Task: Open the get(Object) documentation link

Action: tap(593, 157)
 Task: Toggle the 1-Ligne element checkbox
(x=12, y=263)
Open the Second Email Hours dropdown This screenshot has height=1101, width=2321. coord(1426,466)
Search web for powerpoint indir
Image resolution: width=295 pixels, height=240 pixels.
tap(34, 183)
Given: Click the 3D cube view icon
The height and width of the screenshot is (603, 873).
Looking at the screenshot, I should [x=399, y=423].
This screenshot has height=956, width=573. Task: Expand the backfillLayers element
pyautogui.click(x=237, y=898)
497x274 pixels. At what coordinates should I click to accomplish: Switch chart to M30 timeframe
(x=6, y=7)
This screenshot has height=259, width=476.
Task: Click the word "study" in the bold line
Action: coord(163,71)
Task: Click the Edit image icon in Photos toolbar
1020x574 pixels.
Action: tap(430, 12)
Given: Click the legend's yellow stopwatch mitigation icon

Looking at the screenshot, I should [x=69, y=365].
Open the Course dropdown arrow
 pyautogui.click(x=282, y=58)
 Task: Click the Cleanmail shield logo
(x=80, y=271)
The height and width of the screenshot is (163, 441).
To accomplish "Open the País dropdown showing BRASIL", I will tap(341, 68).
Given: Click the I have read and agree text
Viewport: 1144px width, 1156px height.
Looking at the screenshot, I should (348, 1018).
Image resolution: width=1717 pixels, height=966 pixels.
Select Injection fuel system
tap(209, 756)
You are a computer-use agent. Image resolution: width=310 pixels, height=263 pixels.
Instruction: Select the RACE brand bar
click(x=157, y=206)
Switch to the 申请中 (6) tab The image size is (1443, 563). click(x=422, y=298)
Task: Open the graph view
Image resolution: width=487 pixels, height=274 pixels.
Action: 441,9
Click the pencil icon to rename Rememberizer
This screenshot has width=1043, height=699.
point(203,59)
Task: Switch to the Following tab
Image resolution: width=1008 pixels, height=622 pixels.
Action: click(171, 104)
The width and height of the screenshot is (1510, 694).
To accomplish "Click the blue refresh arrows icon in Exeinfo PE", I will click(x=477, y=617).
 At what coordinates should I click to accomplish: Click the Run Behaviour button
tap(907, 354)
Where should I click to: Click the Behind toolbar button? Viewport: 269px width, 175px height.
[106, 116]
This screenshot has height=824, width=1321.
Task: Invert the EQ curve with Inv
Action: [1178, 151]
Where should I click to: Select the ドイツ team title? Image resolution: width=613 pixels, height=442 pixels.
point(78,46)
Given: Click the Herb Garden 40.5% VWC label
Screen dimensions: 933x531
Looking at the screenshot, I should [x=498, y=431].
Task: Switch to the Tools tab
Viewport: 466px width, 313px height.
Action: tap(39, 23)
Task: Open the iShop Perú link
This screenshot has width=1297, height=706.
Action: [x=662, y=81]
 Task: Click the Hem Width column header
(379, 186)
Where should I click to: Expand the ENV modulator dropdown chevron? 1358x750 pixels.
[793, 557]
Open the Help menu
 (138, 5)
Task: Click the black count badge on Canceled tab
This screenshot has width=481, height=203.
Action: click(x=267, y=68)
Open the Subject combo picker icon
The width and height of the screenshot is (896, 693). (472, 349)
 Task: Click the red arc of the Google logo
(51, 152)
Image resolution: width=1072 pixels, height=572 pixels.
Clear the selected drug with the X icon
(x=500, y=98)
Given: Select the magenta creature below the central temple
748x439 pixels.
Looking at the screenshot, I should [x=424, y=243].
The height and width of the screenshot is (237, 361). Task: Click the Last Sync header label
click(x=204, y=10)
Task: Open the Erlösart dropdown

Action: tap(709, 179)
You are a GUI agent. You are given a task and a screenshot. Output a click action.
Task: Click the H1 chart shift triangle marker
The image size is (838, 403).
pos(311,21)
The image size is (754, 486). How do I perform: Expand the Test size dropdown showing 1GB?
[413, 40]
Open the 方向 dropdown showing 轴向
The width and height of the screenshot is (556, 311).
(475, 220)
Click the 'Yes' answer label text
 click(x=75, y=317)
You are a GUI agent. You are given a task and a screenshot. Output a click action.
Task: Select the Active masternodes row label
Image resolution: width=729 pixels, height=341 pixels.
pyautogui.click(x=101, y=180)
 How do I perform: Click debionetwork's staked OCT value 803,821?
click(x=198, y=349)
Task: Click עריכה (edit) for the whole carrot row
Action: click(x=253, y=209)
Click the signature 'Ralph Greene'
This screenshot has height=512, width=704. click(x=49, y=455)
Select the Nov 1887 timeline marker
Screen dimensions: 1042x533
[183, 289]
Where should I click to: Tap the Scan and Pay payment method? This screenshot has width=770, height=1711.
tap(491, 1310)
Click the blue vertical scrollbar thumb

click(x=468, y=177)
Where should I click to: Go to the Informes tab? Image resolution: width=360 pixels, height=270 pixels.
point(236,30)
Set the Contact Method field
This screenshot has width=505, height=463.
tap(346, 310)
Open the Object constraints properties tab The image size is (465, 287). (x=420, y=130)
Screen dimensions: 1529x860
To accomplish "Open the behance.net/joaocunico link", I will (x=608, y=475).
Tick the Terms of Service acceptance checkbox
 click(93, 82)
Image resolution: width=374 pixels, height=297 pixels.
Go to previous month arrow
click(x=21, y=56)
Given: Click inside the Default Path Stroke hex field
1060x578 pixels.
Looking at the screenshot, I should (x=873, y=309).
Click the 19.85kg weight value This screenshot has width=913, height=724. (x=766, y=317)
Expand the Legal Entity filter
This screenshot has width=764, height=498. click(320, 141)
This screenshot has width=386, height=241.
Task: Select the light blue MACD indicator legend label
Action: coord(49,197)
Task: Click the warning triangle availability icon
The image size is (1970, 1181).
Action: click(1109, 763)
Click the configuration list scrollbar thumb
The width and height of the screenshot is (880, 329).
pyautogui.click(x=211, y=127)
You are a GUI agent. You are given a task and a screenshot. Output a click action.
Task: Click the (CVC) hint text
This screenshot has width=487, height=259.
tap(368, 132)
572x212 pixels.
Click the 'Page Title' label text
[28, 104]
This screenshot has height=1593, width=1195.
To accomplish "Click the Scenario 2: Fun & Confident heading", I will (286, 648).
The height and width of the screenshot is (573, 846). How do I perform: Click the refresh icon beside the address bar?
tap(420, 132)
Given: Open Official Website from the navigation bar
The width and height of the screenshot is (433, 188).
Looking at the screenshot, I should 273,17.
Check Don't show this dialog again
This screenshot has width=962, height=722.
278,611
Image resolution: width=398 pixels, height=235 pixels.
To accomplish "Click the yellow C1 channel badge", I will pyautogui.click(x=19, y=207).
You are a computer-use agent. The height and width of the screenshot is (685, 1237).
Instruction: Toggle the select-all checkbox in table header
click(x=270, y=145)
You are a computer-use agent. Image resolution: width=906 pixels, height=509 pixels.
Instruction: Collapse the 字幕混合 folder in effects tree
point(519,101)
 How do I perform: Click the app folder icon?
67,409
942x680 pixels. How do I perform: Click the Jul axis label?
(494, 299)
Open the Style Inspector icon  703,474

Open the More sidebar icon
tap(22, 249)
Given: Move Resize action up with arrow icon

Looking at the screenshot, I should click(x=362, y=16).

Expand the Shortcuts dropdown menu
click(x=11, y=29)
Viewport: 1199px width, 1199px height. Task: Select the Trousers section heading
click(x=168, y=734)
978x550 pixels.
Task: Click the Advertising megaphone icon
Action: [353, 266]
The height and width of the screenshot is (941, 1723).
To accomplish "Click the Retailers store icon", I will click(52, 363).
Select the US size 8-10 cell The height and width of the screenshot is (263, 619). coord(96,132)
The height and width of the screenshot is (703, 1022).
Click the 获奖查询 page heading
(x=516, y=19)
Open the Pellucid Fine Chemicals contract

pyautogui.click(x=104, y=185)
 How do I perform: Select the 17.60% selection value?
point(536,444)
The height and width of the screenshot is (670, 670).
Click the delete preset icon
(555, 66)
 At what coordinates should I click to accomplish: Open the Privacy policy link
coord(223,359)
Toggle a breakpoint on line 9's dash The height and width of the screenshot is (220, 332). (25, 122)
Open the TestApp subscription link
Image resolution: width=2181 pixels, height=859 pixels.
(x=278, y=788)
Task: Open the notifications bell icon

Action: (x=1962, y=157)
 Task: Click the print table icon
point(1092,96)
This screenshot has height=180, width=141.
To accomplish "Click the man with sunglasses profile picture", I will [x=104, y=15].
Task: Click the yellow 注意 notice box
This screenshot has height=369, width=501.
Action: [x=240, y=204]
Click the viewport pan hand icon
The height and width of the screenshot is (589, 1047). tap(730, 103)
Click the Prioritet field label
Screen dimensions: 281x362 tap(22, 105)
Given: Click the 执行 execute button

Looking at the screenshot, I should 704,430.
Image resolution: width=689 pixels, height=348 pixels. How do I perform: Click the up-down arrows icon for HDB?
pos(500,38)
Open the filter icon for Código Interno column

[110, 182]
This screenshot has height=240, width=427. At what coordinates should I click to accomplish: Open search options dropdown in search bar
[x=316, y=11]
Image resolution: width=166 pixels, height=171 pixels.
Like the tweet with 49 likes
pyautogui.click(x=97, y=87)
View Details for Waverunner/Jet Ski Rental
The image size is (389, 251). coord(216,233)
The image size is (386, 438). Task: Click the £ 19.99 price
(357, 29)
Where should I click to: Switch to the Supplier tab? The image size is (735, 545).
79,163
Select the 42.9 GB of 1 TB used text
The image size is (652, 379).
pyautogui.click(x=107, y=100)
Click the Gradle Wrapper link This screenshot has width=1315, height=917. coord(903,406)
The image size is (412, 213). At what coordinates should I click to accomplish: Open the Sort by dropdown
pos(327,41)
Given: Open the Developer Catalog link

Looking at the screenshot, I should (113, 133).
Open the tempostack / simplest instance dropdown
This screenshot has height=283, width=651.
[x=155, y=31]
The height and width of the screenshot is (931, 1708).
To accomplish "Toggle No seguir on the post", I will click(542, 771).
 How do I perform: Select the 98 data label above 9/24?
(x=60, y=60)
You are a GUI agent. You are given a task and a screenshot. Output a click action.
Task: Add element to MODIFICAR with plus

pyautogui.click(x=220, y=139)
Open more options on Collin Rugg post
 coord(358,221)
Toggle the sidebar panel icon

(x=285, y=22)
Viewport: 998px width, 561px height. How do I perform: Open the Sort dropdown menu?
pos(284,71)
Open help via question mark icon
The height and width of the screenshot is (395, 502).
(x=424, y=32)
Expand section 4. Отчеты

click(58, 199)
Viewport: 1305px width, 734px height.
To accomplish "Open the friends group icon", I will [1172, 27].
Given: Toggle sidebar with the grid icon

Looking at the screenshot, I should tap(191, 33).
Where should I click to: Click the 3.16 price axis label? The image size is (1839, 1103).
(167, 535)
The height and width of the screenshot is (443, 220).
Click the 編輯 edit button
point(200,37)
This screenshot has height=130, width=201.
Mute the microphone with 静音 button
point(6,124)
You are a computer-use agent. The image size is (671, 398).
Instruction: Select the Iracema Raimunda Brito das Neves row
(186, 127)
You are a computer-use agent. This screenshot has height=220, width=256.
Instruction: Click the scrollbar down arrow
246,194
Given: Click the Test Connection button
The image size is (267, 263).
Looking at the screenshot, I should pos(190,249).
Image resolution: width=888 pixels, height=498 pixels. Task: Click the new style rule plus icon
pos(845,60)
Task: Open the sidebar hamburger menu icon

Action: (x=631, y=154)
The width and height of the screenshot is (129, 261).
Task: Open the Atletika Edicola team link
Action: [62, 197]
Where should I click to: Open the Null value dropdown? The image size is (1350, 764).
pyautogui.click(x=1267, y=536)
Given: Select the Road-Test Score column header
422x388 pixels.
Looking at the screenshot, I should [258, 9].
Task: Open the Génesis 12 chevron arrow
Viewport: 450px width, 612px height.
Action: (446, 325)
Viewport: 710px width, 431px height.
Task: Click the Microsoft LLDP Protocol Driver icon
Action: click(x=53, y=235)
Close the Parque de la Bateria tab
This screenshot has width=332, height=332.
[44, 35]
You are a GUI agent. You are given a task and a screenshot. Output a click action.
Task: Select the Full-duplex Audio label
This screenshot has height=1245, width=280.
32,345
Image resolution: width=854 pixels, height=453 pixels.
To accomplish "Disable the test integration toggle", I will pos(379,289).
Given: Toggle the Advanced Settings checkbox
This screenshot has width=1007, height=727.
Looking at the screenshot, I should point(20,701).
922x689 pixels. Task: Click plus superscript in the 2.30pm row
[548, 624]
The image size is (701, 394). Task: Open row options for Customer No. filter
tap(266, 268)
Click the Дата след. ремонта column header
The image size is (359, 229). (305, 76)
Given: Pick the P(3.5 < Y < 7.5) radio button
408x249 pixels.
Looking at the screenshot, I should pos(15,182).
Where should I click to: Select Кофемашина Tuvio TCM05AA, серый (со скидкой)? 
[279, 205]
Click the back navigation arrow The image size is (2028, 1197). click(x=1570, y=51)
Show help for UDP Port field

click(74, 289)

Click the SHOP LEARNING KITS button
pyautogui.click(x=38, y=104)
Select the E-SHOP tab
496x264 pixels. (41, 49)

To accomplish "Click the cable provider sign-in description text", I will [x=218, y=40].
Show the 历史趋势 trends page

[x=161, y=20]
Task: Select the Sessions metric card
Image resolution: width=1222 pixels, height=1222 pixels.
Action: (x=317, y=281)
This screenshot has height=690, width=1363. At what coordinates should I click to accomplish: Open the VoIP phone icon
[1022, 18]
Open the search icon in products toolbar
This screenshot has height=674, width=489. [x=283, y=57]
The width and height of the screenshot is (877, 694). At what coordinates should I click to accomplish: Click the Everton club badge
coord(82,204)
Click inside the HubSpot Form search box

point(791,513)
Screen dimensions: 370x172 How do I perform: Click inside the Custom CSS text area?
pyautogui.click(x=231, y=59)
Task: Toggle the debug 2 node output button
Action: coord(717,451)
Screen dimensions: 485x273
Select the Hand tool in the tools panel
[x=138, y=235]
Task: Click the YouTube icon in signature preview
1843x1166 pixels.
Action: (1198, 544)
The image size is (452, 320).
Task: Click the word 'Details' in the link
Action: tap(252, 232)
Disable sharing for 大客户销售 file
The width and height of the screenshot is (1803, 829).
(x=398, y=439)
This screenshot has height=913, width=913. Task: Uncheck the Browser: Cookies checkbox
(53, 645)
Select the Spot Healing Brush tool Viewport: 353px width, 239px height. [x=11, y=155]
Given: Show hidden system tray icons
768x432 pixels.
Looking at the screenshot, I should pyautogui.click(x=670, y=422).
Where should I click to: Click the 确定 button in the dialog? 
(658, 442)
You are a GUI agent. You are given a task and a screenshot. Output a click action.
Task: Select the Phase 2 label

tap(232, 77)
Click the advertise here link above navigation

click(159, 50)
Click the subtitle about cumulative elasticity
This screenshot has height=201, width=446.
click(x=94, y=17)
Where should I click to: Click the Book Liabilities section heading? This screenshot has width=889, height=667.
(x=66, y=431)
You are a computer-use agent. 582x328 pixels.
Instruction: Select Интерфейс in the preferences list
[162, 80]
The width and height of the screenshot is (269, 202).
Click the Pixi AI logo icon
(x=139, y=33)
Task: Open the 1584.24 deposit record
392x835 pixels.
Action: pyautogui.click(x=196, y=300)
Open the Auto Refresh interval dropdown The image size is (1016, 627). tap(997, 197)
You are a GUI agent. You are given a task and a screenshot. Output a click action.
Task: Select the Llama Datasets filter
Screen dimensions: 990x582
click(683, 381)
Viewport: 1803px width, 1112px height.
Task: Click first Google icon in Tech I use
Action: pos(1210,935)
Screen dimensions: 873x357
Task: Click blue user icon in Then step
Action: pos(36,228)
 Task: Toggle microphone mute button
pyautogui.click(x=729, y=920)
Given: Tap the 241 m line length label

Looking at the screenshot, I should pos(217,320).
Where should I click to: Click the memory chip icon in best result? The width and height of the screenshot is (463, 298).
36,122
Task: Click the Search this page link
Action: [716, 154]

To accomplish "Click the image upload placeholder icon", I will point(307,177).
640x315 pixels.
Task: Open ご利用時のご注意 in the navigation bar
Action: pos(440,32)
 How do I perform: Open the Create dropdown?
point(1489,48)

What to do: List every line from the rows above that contains the word "toolbar", matching its case exactly.

Solution to this task:
Task: Click the Edit image icon in Photos toolbar
Where should I click to: Click the Behind toolbar button? Viewport: 269px width, 175px height.
Open the search icon in products toolbar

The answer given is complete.